Namun, Tegar Inang Pratama, mahasiswa Fakultas Kedokteran Universitas Gadjah Mada (UGM), berhasil mencatat prestasi luar biasa: IPK 4,00 selama tujuh semester berturut-turut.
Perjalanan Tegar tidak selalu mudah. Sejak kecil, ia diasuh oleh kakek dan neneknya di tengah keterbatasan ekonomi.
Namun, hal itu justru menumbuhkan tekad kuat dalam dirinya untuk berjuang demi masa depan yang lebih baik.
Lewat jalur Seleksi Nasional Berdasarkan Prestasi (SNBP) dan dukungan beasiswa KIP Kuliah (KIP-K), Tegar resmi menjadi bagian dari keluarga besar Kedokteran UGM—sebuah impian yang dulu terasa jauh dari jangkauan.
“Saya bukan orang yang punya privilege. Jadi saya belajar untuk tidak menyerah. Kalau bukan saya yang berjuang untuk masa depan saya, siapa lagi?” ujar Tegar dalam wawancara dengan Kemendiktisaintek, dikutip Selasa (14/10/2025).
Dari Anime Medis ke Cita-cita Jadi Dokter
Inspirasi Tegar menjadi dokter datang dari tempat yang tak terduga—anime bertema medis.
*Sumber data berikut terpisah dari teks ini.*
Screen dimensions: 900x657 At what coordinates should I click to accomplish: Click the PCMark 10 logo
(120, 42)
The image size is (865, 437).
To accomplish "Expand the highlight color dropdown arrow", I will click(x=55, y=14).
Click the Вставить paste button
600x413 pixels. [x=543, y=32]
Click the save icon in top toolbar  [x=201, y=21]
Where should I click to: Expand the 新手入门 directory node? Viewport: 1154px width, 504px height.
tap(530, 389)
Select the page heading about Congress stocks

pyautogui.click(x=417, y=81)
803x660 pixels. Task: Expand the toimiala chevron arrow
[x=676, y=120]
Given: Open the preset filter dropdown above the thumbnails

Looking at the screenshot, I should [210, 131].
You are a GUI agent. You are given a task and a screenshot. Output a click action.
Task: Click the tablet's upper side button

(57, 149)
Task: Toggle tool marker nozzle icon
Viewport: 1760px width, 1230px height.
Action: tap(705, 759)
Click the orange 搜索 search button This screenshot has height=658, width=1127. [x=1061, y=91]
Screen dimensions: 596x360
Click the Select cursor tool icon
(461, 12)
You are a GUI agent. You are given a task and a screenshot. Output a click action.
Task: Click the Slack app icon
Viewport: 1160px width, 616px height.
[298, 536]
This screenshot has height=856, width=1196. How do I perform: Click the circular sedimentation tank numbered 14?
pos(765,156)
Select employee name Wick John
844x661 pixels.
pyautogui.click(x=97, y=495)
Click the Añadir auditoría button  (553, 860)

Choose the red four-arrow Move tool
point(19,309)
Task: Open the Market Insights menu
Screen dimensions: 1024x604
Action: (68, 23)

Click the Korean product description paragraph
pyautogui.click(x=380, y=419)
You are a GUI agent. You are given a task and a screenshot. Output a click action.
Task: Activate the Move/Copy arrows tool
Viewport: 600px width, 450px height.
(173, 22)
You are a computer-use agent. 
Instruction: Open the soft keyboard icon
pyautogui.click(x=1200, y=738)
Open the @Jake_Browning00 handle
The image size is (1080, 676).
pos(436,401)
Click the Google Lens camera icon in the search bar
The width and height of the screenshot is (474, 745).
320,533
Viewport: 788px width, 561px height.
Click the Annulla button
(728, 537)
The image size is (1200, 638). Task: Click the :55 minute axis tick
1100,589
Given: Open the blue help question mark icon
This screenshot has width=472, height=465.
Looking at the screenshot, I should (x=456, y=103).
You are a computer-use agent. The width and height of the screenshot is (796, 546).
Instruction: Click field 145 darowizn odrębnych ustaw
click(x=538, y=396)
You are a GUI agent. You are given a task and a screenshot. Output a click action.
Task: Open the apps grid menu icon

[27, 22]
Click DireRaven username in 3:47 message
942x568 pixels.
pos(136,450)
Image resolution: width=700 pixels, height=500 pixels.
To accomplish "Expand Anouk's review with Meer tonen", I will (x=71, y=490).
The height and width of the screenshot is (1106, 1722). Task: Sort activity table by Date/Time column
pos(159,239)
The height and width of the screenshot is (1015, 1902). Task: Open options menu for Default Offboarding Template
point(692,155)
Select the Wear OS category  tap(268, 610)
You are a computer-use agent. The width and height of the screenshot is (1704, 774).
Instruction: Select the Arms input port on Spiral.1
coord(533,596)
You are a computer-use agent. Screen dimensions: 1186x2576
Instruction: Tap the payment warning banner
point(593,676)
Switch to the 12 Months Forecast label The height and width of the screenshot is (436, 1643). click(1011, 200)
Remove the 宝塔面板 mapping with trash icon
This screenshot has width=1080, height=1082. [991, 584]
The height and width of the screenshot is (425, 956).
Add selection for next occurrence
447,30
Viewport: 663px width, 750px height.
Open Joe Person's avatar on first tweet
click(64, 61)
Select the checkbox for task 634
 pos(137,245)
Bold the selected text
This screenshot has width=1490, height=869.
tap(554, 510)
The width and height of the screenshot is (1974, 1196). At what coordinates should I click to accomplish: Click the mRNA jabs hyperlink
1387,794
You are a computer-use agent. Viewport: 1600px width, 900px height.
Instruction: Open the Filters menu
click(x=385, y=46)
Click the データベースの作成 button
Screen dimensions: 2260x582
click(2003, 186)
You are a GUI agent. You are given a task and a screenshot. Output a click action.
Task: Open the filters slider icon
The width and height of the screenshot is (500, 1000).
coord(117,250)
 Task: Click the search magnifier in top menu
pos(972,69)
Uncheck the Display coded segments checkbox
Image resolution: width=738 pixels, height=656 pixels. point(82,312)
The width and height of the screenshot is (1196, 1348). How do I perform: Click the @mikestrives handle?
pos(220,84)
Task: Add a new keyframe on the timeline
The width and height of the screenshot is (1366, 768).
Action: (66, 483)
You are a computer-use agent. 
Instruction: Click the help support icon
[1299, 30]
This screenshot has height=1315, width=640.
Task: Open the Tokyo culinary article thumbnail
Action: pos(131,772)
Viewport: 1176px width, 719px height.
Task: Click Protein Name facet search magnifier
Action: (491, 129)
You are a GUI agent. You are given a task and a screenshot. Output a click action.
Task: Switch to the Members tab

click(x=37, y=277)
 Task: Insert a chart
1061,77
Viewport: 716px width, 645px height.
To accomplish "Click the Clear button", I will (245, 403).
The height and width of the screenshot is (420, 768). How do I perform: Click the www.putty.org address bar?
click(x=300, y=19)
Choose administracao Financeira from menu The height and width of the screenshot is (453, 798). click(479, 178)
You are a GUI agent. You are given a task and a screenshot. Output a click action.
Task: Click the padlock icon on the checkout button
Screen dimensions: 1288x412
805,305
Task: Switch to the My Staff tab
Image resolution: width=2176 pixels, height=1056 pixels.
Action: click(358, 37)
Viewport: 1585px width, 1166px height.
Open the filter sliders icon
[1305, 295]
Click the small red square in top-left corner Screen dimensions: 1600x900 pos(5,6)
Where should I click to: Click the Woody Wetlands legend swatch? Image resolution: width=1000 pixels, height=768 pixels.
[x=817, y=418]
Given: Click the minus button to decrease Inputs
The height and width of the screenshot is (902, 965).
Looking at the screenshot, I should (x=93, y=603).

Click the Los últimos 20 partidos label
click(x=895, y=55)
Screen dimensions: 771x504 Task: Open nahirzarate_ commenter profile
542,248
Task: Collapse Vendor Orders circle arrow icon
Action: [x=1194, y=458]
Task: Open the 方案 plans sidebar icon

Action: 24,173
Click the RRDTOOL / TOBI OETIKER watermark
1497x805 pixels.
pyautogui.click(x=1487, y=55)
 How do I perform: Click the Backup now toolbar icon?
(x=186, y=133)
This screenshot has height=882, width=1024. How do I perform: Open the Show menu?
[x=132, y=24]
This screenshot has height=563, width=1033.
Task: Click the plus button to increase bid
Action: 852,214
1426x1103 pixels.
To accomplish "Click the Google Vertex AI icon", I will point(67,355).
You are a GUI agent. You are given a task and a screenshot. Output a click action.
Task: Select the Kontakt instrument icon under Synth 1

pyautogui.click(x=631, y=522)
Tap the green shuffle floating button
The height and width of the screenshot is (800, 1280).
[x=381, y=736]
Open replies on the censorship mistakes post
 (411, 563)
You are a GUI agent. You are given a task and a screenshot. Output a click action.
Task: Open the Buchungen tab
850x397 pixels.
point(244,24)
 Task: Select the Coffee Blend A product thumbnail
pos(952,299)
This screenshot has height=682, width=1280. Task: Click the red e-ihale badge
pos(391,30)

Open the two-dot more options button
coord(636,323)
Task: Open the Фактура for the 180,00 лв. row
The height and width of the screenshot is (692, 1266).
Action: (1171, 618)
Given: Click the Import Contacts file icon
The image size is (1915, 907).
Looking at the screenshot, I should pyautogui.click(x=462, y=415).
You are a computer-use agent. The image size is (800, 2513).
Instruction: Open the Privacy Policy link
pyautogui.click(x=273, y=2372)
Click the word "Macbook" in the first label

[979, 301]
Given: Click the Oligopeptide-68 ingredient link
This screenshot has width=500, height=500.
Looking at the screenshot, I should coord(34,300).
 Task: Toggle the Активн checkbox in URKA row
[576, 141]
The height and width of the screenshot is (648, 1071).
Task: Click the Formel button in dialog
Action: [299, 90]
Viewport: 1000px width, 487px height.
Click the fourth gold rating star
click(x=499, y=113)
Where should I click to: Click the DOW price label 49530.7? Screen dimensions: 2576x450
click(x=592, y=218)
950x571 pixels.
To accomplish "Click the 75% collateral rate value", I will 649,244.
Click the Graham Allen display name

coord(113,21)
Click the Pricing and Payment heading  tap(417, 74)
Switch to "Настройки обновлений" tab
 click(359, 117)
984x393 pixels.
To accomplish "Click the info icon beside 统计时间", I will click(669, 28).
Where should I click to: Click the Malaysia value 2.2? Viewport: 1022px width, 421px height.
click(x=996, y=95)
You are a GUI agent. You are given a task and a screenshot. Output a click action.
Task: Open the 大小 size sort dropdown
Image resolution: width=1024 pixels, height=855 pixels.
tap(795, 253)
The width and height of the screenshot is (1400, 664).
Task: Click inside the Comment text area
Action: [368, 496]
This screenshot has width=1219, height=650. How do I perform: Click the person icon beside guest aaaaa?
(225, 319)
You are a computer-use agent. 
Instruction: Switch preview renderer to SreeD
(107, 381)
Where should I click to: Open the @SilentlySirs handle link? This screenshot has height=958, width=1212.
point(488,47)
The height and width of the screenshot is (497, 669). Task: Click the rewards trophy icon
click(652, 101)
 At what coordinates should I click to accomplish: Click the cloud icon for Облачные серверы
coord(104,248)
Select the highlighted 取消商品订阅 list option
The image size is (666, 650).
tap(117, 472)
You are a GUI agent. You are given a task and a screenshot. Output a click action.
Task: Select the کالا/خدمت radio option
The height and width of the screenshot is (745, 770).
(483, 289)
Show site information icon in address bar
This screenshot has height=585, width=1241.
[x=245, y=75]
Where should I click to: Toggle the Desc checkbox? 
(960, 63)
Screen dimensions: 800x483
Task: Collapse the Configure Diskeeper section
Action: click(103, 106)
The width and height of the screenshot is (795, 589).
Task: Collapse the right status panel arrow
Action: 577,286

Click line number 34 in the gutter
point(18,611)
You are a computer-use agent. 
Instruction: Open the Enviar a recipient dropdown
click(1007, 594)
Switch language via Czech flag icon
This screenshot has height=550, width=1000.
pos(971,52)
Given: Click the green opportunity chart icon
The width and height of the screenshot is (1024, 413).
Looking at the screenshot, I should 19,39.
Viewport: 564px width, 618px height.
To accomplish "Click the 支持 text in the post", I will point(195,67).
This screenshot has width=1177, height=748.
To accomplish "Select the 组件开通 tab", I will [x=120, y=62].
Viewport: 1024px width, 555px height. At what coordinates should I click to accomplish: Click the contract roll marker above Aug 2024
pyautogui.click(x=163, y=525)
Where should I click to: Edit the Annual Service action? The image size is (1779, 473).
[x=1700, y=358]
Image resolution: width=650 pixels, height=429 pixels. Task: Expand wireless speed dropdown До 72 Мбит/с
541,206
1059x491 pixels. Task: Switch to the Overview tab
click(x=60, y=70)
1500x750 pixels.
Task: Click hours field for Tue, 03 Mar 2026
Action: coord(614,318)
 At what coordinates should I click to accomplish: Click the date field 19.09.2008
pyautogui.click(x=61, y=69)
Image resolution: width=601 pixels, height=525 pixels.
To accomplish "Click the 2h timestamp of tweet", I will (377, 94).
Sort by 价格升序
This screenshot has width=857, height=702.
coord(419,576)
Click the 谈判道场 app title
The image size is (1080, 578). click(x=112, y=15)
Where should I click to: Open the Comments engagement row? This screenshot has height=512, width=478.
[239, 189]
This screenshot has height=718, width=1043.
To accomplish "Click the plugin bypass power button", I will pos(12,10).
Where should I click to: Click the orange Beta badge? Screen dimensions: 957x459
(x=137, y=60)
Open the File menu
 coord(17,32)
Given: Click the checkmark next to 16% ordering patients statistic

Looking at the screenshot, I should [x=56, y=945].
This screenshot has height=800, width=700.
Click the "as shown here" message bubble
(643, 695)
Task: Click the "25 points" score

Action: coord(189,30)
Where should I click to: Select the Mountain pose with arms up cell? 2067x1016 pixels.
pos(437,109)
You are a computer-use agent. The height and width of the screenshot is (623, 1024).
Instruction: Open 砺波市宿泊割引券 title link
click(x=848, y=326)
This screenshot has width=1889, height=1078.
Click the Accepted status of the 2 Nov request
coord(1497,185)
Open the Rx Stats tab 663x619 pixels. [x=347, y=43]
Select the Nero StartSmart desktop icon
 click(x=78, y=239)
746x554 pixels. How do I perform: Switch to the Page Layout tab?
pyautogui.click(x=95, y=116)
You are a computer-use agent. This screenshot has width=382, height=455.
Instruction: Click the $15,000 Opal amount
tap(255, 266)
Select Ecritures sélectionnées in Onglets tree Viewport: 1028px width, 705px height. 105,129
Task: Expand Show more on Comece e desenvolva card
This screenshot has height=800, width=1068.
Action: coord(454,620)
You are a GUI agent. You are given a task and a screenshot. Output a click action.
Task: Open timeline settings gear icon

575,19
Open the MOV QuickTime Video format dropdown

Dari sanalah tumbuh rasa empatinya untuk membantu sesama.
“Menonton anime medis bikin saya sadar, jadi dokter itu bukan cuma profesi, tapi panggilan hati untuk menolong,” katanya.
Kini, cita-cita masa kecil itu semakin dekat diwujudkan lewat kerja keras dan semangat belajar yang tak pernah padam.
Kunci Sukses: Manajemen Waktu dan Lingkungan Positif
Tegar menyebut dua hal utama yang jadi rahasia prestasinya: manajemen waktu dan lingkungan pertemanan yang mendukung.
“Saya selalu bikin jadwal mingguan. Setiap minggu harus tahu mau belajar apa, dan di mana. Jadi waktu tidak kebuang,” jelasnya.
Ia juga menegaskan pentingnya memiliki circle positif di kampus.
“Pertemanan menentukan prestasi. Teman-teman saya saling dukung, saling tanya soal materi, bukan cuma nongkrong.”
KIP Kuliah, Penyelamat dan Penyemangat
Bagi Tegar, beasiswa KIP Kuliah bukan sekadar bantuan dana — tapi penyelamat hidup.
Tanpa beasiswa ini, ia mengaku mungkin tak akan bisa melanjutkan kuliah kedokteran.
“Saya sadar kuliah saya ini dibiayai rakyat lewat APBN. Jadi saya harus belajar sungguh-sungguh, dan nanti harus mengembalikan dengan cara mengabdi kepada negara,” tutur Tegar.
Konsisten Selama 7 Semester
Menjalani kuliah kedokteran bukan hal mudah.
Jadwal padat, ujian hampir tiap dua minggu, serta materi yang berat membuat banyak mahasiswa kewalahan.
Tapi Tegar punya prinsip sederhana:
“Konsisten aja selama tujuh semester, insyaallah bisa dapat 4,00,” ujarnya sambil tersenyum.
Prestasi Tegar bukan hanya bukti kecerdasan akademik, tapi juga cerminan ketekunan, disiplin, dan semangat pantang menyerah.
Di tengah segala keterbatasan, ia membuktikan bahwa mimpi bisa digapai siapa pun yang mau berjuang sepenuh hati.